夜风带着初秋的凉意,却吹不散空气中那股甜腻的酒臭与隐约的血腥气。他本欲寻个僻静处,却听见溷轩方向传来哄笑与污言秽语。
鬼使神差地,嬴政放轻脚步走过去,隐在廊柱阴影里望去。
几个华服宾客正歪歪斜斜围作一团,个个满面酡红,显然是酒酣耳热。他们围着的,正是方才被拖下去的那个中年男人。
男人此刻瘫在厕边污秽之地,一动不动。
“都……都来看看!”一个喝得舌头都大了的瘦高个率先解开腰带,摇摇晃晃上前,嘴里含糊嘟囔,“这等、这等卑污之人,就该用卑污之物……洗洗……”

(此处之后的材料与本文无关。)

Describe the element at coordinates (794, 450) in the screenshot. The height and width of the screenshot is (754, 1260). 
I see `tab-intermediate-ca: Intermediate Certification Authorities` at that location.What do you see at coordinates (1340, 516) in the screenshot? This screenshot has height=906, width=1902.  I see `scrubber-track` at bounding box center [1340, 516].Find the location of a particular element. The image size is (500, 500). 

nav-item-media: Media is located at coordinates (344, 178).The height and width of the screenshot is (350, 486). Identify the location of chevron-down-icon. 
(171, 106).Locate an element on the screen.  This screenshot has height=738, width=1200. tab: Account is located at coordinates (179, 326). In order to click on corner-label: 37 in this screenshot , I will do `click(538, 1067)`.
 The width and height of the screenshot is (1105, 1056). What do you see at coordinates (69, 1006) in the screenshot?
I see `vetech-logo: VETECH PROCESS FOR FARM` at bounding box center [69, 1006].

“哈哈哈!妙!妙!须大夫所言极是!”旁边几人拍手哄笑,仿佛在看什么绝妙的把戏。
嬴政紧紧攥住了袖中的拳头,他心中掠过一丝说不清道不明的愤怒。
士可杀不可辱。
今日的魏人,他日的赵人,皆只会以侮辱旁人为乐。
嬴政转过身,不愿再看。
一阵风吹过,被团团围住的那句“尸体”指尖微不可查动了动。
“你去哪了?”郑安平早已回席,正焦灼难安,见嬴政全须全尾地回来,才松了口气。此处权贵云集,又刚出了人命,他实在放心不下。
随即,他话头一转,压低声音,带着分享秘闻的兴奋:“我打听到那倒霉蛋的名姓了。”
“他叫范雎。”郑安平兴致勃勃,“此人先前随须大夫出使齐国,齐王独独赏赐他十万金与酒肉,这才惹了祸端……”
噗通!
铜箸堕席,铿然一响。
郑安平被惊地声音顿停,抬头看向嬴政,发现嬴政神情惊愕。